Interview with Dion Wiggins, CEO of Asia Online

What would Language Weaver say about a new SMT engine delivering 440 language pairs, due to be rolled out in the next 18 months from an office in Bangkok?

Dion WigginsThis is the highly serious business plan announced by Dion Wiggins, CEO of Asia Online at the LISA Conference in Beijing this week. Currently in the process of launching a portal focussed on Thai language content, Asia Online aims to become the master content owner of South East Asian language content, and purveyor of the largest SMT engine project the world has yet known.

Asia Online's line-up comprises experienced alumni from Gartner Asia Pacific, with a long track record in Asian IT and business, as well as a former senior legal and intellectual property expert from CompuServe, Yahoo! Lycos and MSN heritage. The company is a mix of own and VC funding, with an IPO scheduled for 2011.

One of Asia Online's founders and a shareholder is Philipp Koehn, a well-known academic specialist in SMT from Edinburgh University, who has worked with and on the Pharaoh and Moses open-source SMT systems among others. He is supervising the R&D work on the SMT engine.

The Asian market is an obvious target for MT, explains Wiggins. Although it has a high web usage rate, it suffers from very low penetration, largely due to a desperate lack of local language content. He reckons Asia will source the next billion web users, now that Western web markets are reaching saturation point.

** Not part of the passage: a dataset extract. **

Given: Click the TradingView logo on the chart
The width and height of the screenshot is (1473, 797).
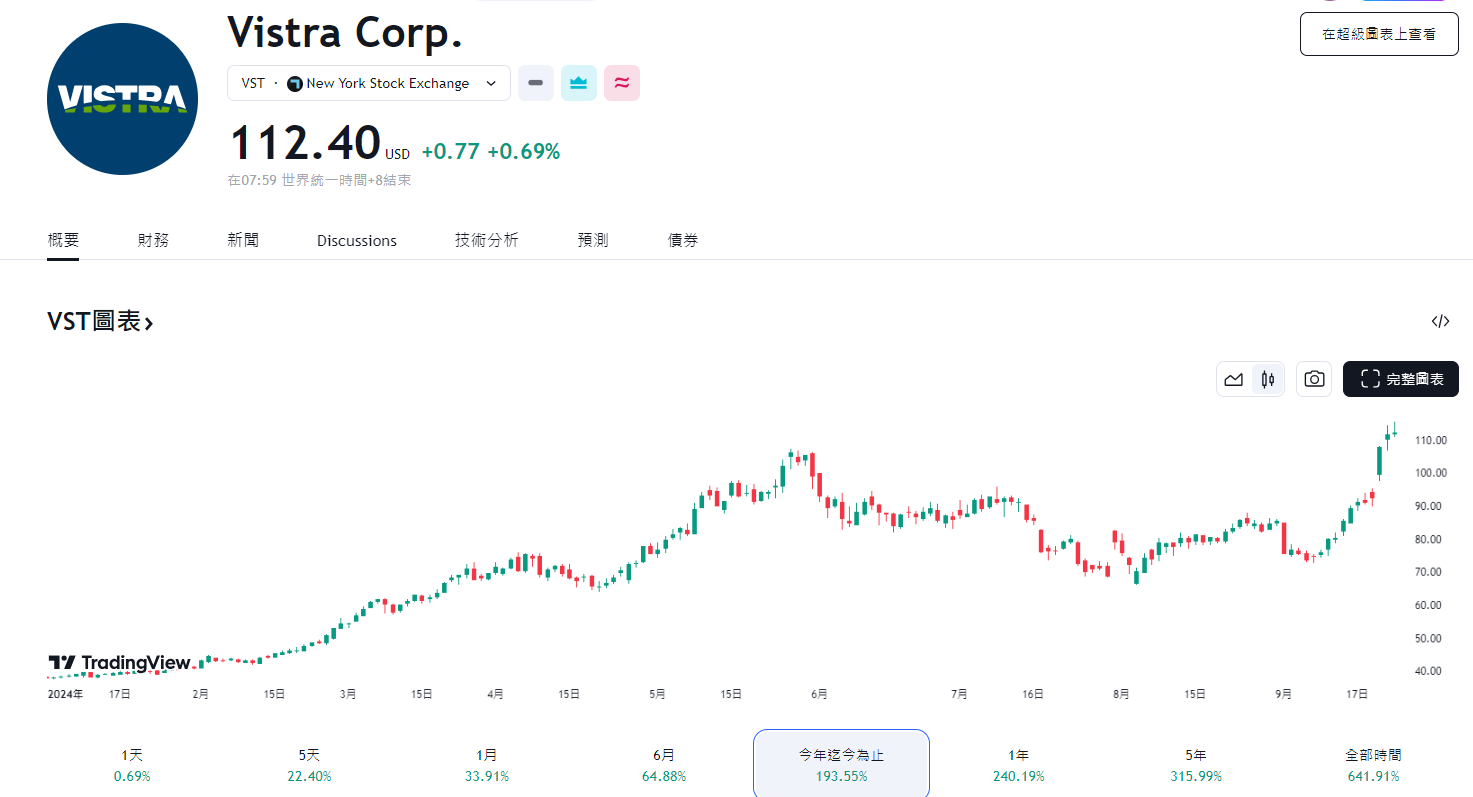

However, Wiggins claims that there are only around 10 million pages online in South East Asian languages such as Thai, Tagalog, Bahasa Indonesian, and Vietnamese. And because there are no vast repositories of parallel texts in translation, it is far harder to kick-start translation using bitexts. "The barrier to entry for translation technology is rising, not falling."

A further concern is Wiggins' contention that the key break on extensive SMT development today is that data being harvested from the web is 70% 'dirty data'. The web is being 'polluted' because users are using existing MT tools to translate their content and this data is being re-published on the web verbatim without proofing and cleaning. "Soon the internet as a source of language data will be non-viable," he says.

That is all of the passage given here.